Direct naar artikelinhoud

Crimi cowboys

Canvas, vrijdag 10/5, 22u15

Sinds de Academy Awards van 2008 behoren de gebroeders Ethan & Joel Coen tot de weinige filmmakers die ooit met drie aparte Oscars voor dezelfde film naar huis mochten. Voor hun bikkelharde neowestern/neonoir-thriller No Country for Old Men kregen ze elk een beeldje als producent (voor beste film), als regisseur en als scenarist (voor beste adaptatie van de gelijknamige roman van Pulitzer Prize-winnaar Cormac McCarthy).

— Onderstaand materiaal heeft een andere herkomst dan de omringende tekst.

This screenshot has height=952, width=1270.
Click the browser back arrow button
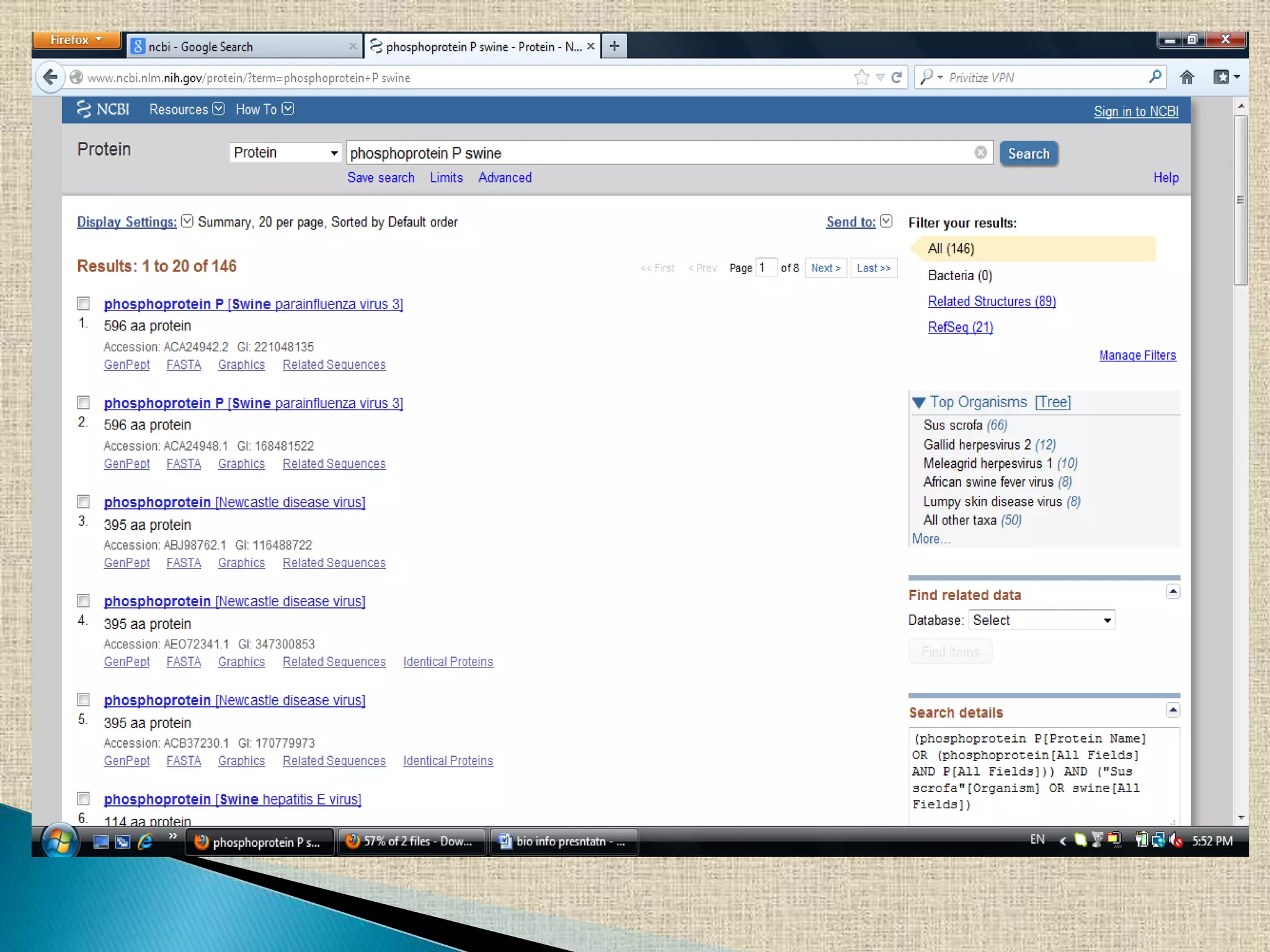click(50, 77)
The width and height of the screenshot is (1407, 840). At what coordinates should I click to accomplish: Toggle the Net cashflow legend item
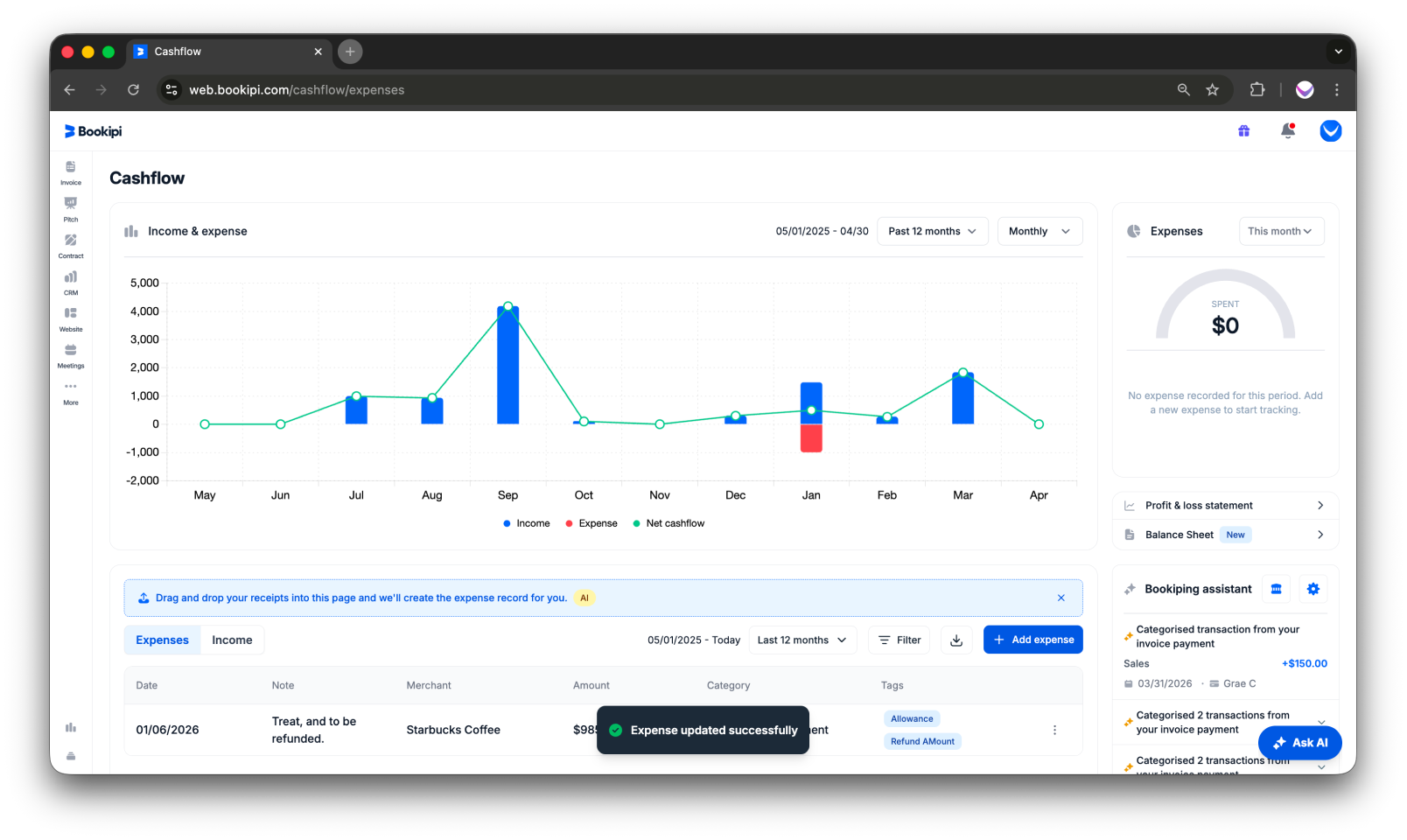[668, 522]
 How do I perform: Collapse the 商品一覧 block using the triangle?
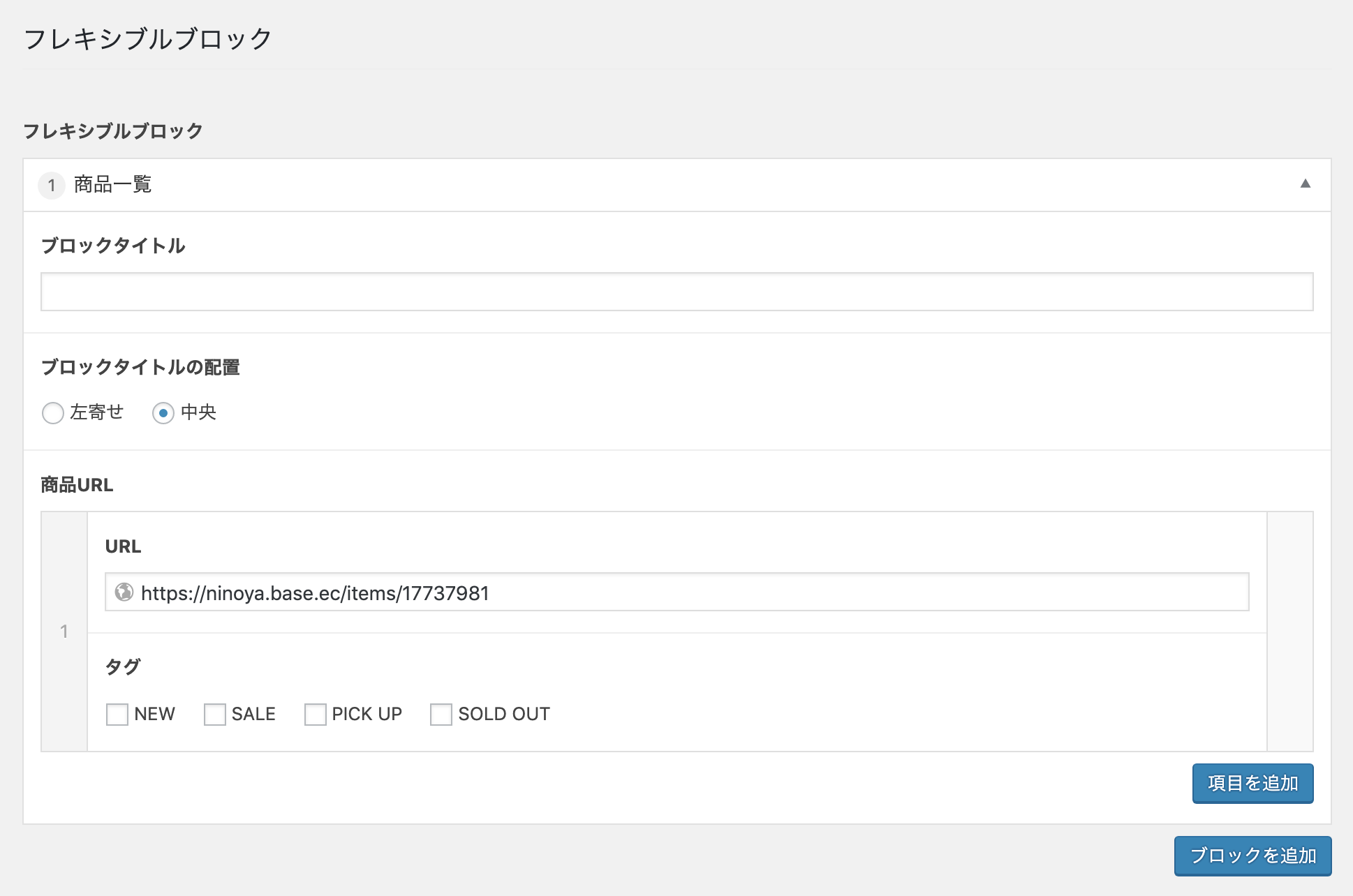(1305, 184)
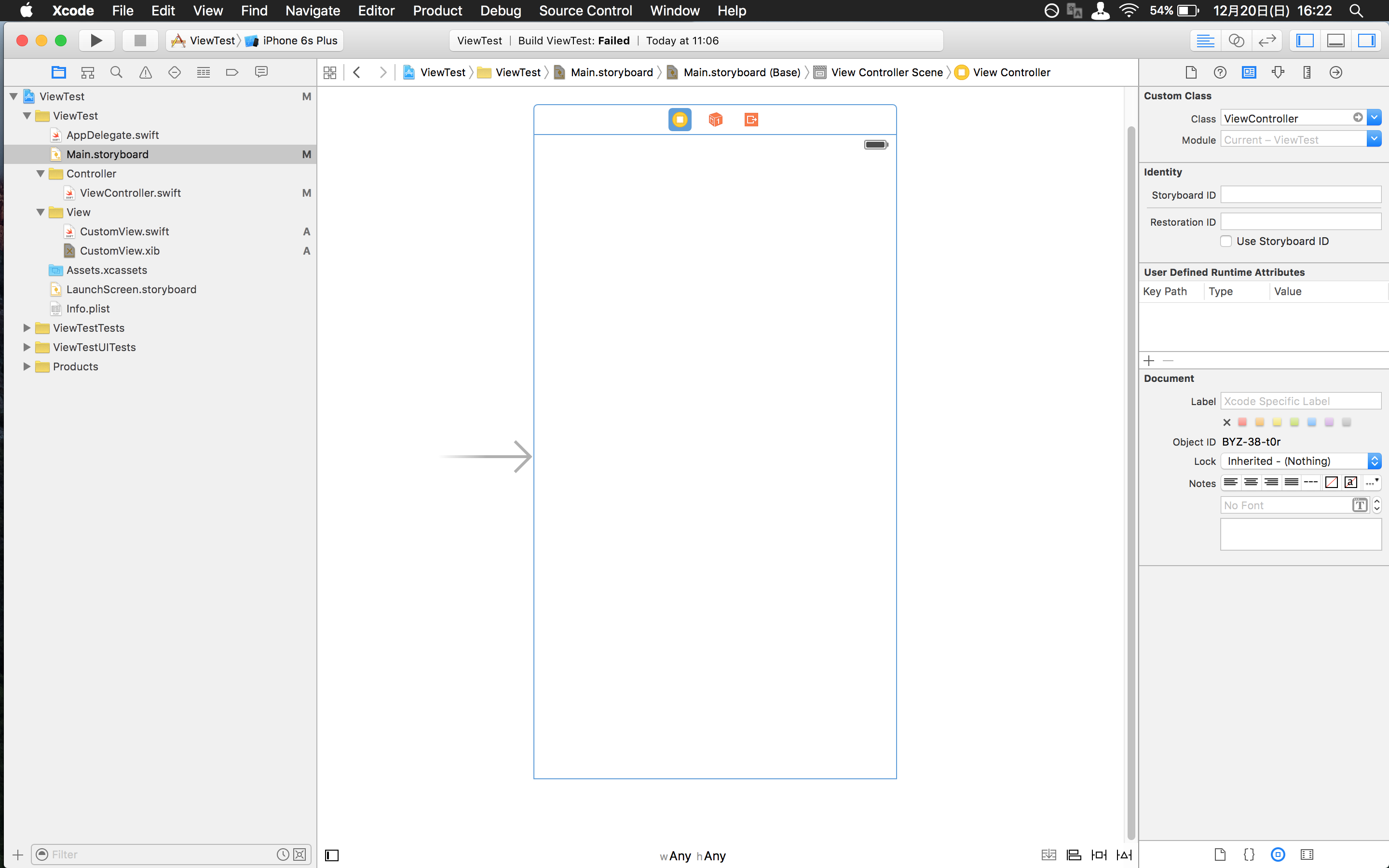This screenshot has width=1389, height=868.
Task: Open the Editor menu
Action: click(x=376, y=10)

Anno 1980. Een jager vindt in wat misschien ooit de prairie werd genoemd, maar nu voornamelijk oogt als een troosteloos stuk Texaanse woestijn, enkele met kogels doorzeefde auto's en een heleboel lijken. Plus een lading drugs en wat verderop een tas boordevol dollars. Duidelijk het decor van een drugsdeal die uit de hand is gelopen. De man, Llewelyn Moss (rol van Josh Brolin), gaat er met het geld vandoor, maar is er zich natuurlijk wel van bewust dat hij daardoor van jager veranderd is in prooi. De zeer koudbloedige huurmoordenaar Anton Chigurh (duivelse vertolking van Javier Bardem) raakt hem snel op het spoor. En die hitman - met een van de mafste haarkapsels uit de recente filmgeschiedenis - is niet de enige. In de marge van deze onverbiddelijke jacht - waarbij heel wat slachtoffers vallen, want gewoon op het verkeerde moment op de verkeerde plaats - mijmert de ouder wordende sheriff Bell (een ingetogen Tommy Lee Jones) over heden en verleden. Dit soort geweld, veroorzaakt door de drugshandel en de veranderende zeden, is duidelijk niet meer aan hem besteed. Opmerkelijk detail: alhoewel Moss, Chigurh en sheriff Bell gedurende het hele verhaal op een of andere manier achter elkaar aanzitten, komen ze op geen enkel moment in de film samen in beeld.

De Coens vertellen dit verhaal van noodlottig en bloederig geweld, morele desintegratie, (on)schuld en boete, op een rustige, efficiënte manier: erg spannend en dreigend. De weidse landschappen, subliem gefotografeerd door Roger Deakins, zijn de kille getuigen. De ironie waarvan veel van hun eerdere films doordrongen waren, is sarcasme geworden. Straffe cinema, maar keihard. En kil als de dood.

Met No Country for Old Men scoorden de Coens niet alleen een opmerkelijke Oscartriomf, maar ook hun grootste commerciële succes tot dan toe in hun thuisland. Sindsdien deden ze nog beter met hun remake van True Grit. (Jan T.)